Persistent Objects and Workflow-Management with Paos

by Carlos Maltzahn
(translated into English by Jeff Bizarro)


Paos is a system for the remote-network and consistent administration of Python objects. Carlos leads us in today's issue of Python Tools in providing background to this interesting tool. As the larger application developed besides the Workflow Managment system, Chautauqua thereby is introduced and occupies the possibilities by Python in real applications.  (A German version of this article appeared first in the Linux Magazin 7/1996, pp.56-59)

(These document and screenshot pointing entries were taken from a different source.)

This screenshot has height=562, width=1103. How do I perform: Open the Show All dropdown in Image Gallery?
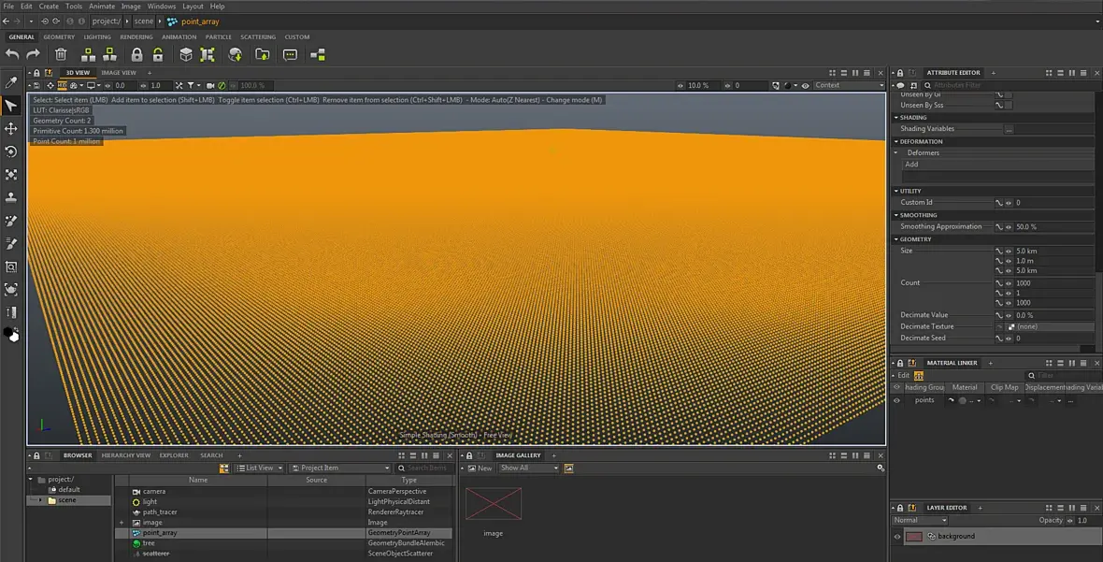[x=528, y=468]
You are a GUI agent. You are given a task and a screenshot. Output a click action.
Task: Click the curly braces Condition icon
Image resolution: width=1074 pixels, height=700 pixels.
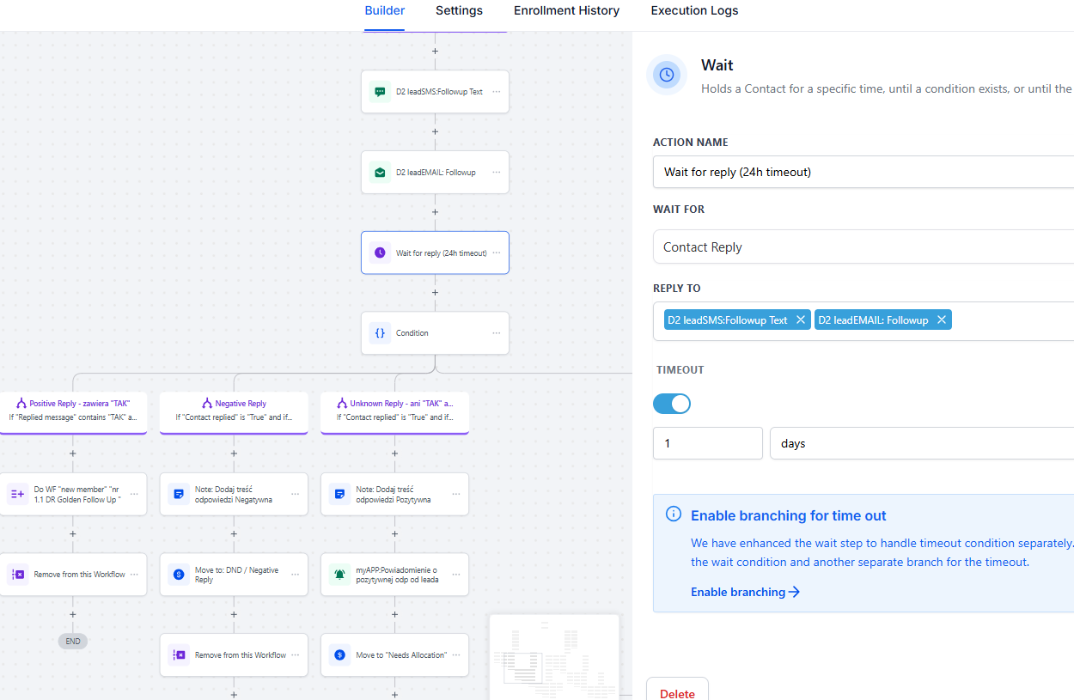click(x=380, y=333)
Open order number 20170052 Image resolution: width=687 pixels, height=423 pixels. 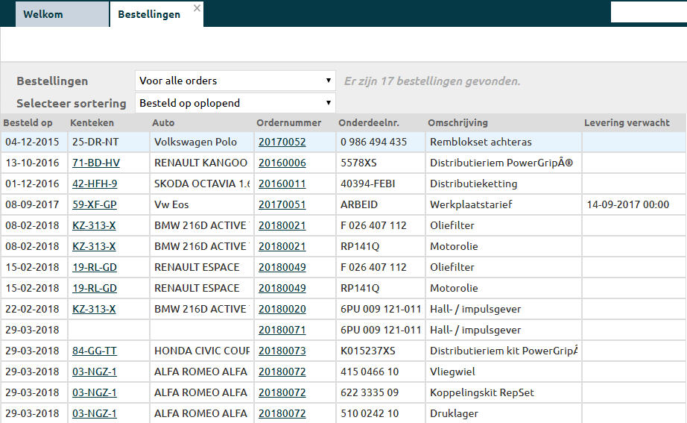pyautogui.click(x=282, y=142)
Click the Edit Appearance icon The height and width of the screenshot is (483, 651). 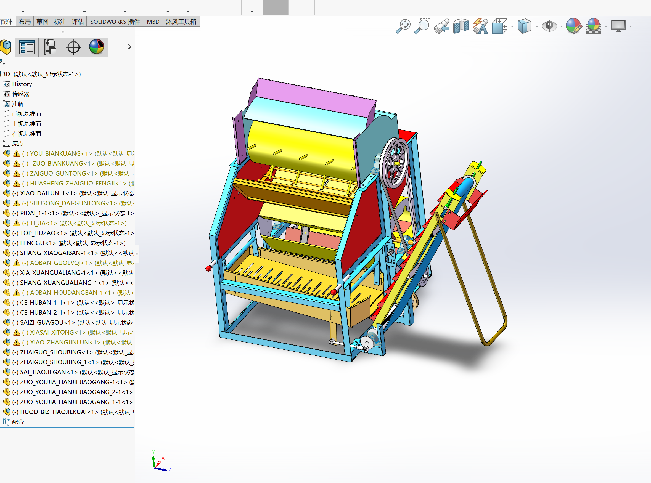[574, 26]
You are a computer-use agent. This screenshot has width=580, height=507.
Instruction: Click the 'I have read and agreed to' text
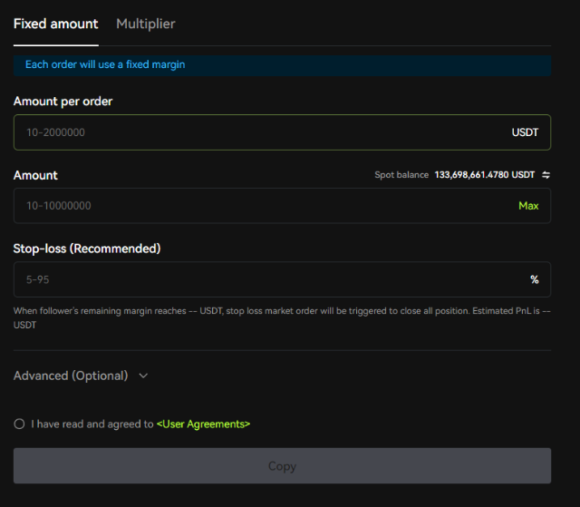(x=92, y=424)
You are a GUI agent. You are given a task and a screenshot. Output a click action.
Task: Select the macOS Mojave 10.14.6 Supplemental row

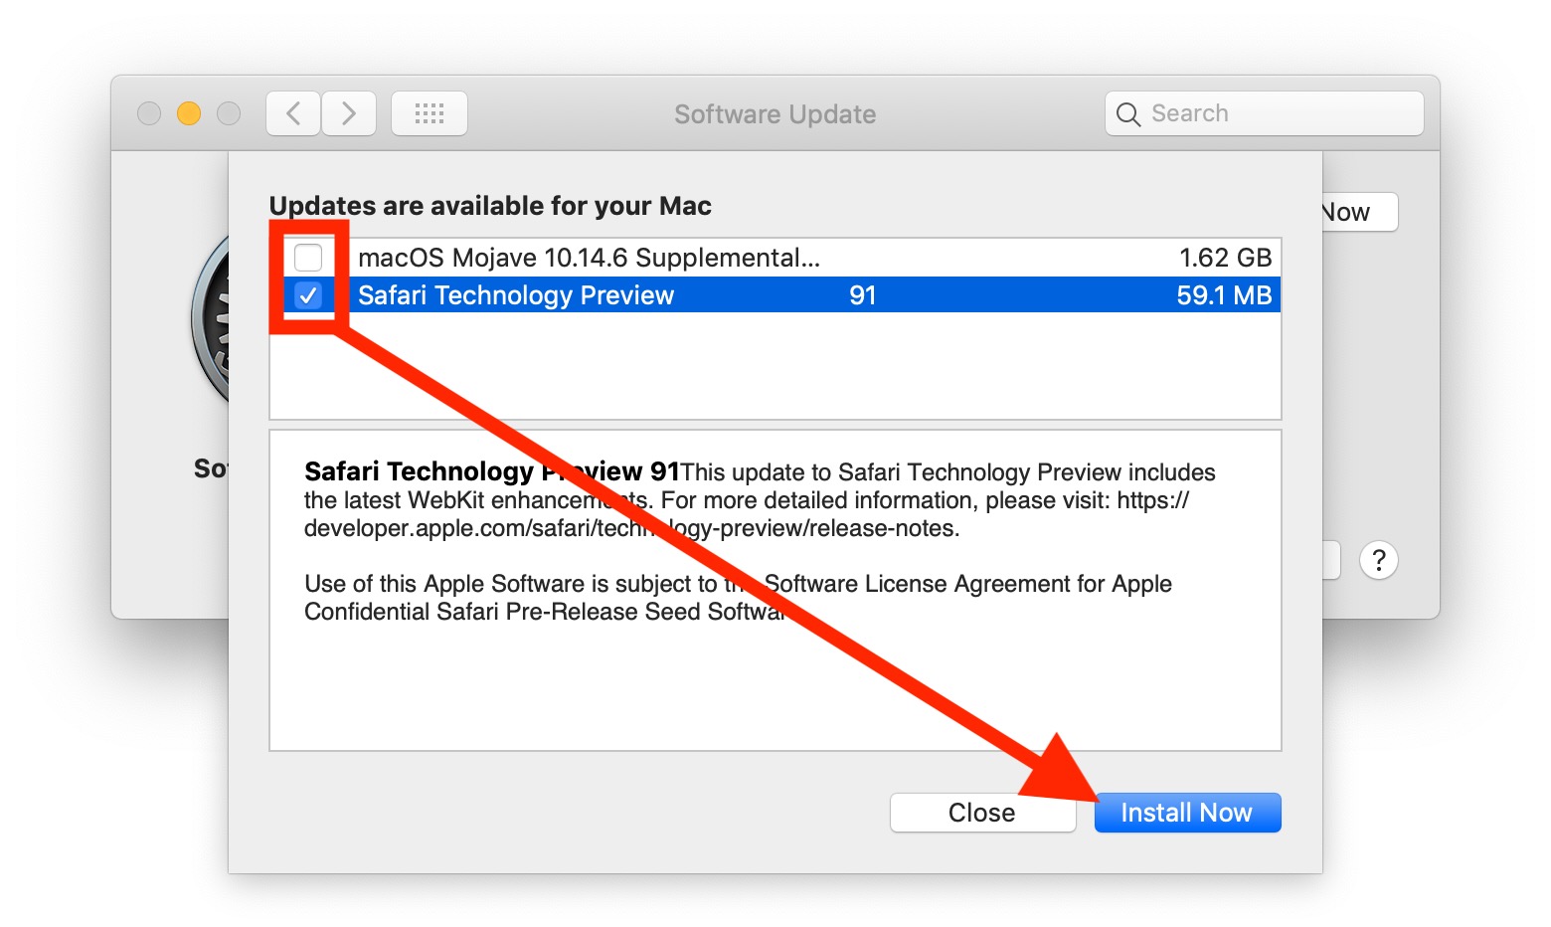(589, 258)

The Python module shelve supports the storing of Python objects into a file. After opening a shelve files one can enter any Phython object under a name:

>>> import shelve
>>> db = shelve.open('database')
>>> db['first object'] = [1, 2, 3]
>>> db['second object'] = ('hallo', [])
>>> db['first object']
[1, 2, 3]
>>> db.close()

After terminating this interpreter session the entered objects are preserved in the a file called database. With the next call of Python these objects can be loaded using shelve.open('database'), i.e. these objects are persistent. The implementation of shelve can be configured at compile time of the Python interpreter. Different data base c-libraries are available, e.g. dbm, gdbm and bsddb. These libraries implement data structures, which enable fast access to the stored data. In two important points shelve however offers no support: it does not implement parallel access control, i.e. if several processes access persistent objects from the same shelve file, the file can become corrupt. Furthermore, shelve provides no query language.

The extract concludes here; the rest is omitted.